Vladimir Putin’s response to the Orange Revolution in Ukraine — a direct antecedent of Iran’s Sea of Green — illustrates the effect that democratic movements can have on the legal infrastructure for nonprofit organizations.
While the U.S. Agency for International Development and an array of charitable supporters have insisted that they were focused on building a civil society and establishing the infrastructure for fair elections, the fusion of involvement in the electoral process with work on behalf of nonprofit organizations fostered the perception of the third sector as a fifth column, bringing people together in foreignfinanced organizations with the common purpose of challenging the political order.
Within a year, the successful democratic revolution in Ukraine spawned a substantial rollback of hard-won legal freedoms for Russia’s nongovernmental organizations, particularly groups that receive money from abroad.
The ripple effects continue to be felt throughout the region, from similar legal changes now being enacted in the former Soviet satellite of Azerbaijan to the Iranian government’s own propaganda campaign, which includes a notorious viral video in which computer-generated images of Americans seek to foment “regime change” by working “closely with the NGO’s that share our goals.”
Just as open access to information fostered by the Web can hinder attempts at centralized control, it can also undermine traditional strategies aimed at pressuring governments to enact sweeping changes.
For example, Russia’s new president, Dmitry Medvedev, last week proposed a set of incremental amendments to the Putin rollback, while a Russian appeals court counteracted another Putin-era regulation by ruling that grants from foreign charities are not subject to the profits tax.

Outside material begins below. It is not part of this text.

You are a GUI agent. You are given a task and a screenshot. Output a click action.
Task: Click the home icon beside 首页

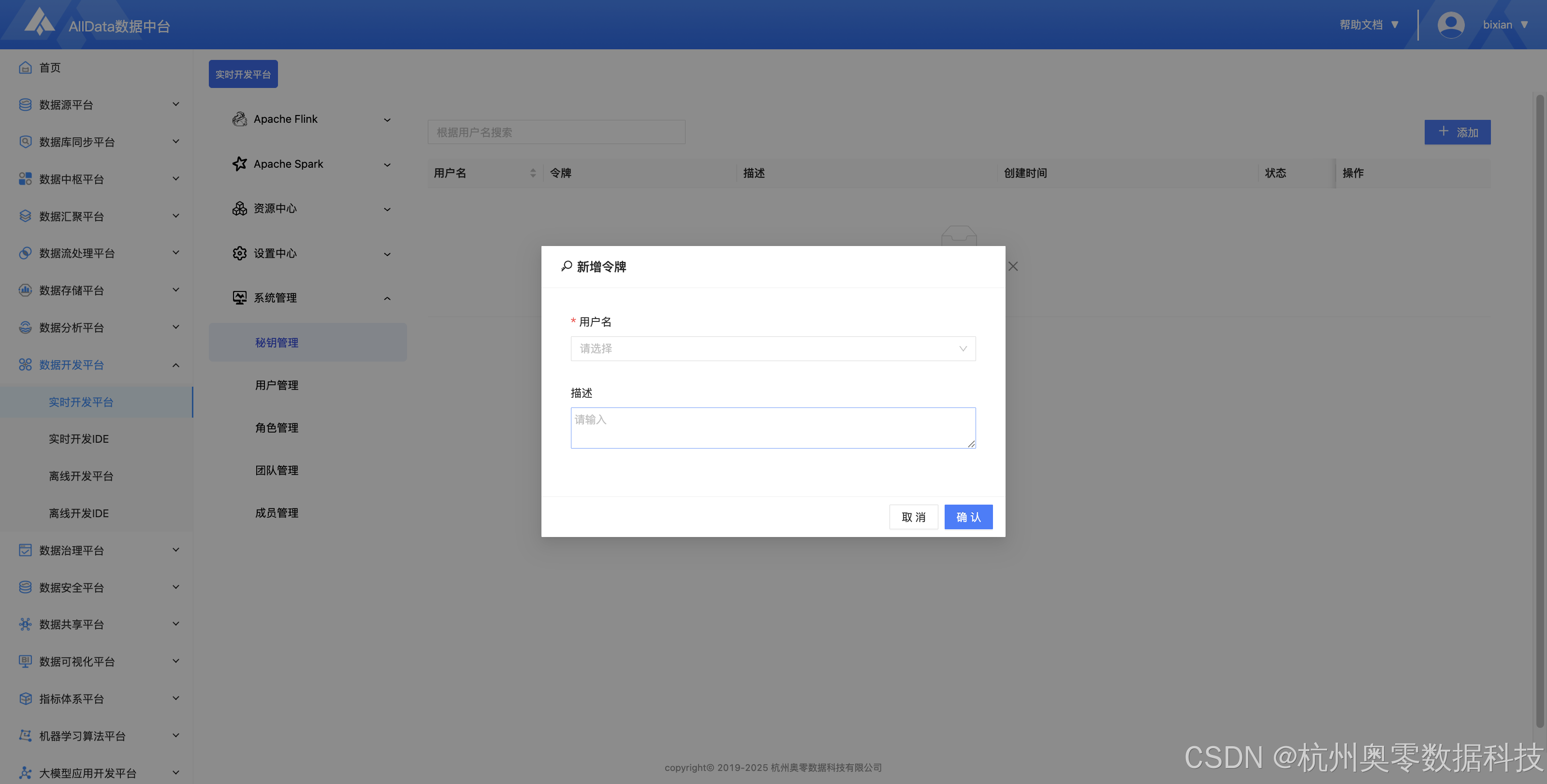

Almost immediately, Human Rights Watch responded with a 68-page report questioning the validity of Mr. Medvedev’s election, dismissing his proposals as unreconstructed Putinism, and calling for Russia to enact more significant changes consistent with freedoms purportedly afforded Western nonprofit organizations.
Whereas 15 years ago a document such as this might have been an effective way to impress Russian legislators into bringing the country’s laws up to the supposed standard, today’s officials are now well aware of the ways in which European and American laws work to constrain nonprofit organizations. What stands out instead is the activists’ evident utopian ambition for ostensibly neutral laws designed to help mobilize “political dissent.”
As autocratic governments grow more media savvy, they will inevitably learn to become more effective at massaging their public image than the blatant vote-rigging evident in the Iranian election.
Instead, we can expect somewhat more subtle attempts to keep the masses in check, more along the lines of Mr. Medvedev’s strategic appropriation of the language of accountability to forestall more substantive reform.
To counter this dispiriting prospect, we must recognize that promoting both democracy and civil society can in certain contexts be a self-defeating quest. The more we work to secure the political system long cherished as the American ideal, the less freedom and security nonprofit organizations might enjoy.
Unless we are willing to face this most tragic choice, our efforts risk descending into a ritualized rhetorical performance, as governments act as if they are not trying to control civil society while charities pretend that their interest in democracy is purely procedural. Neither side will believe the other, but the show will go on.
Jeff Trexler is a professor of social entrepreneurship at Pace University.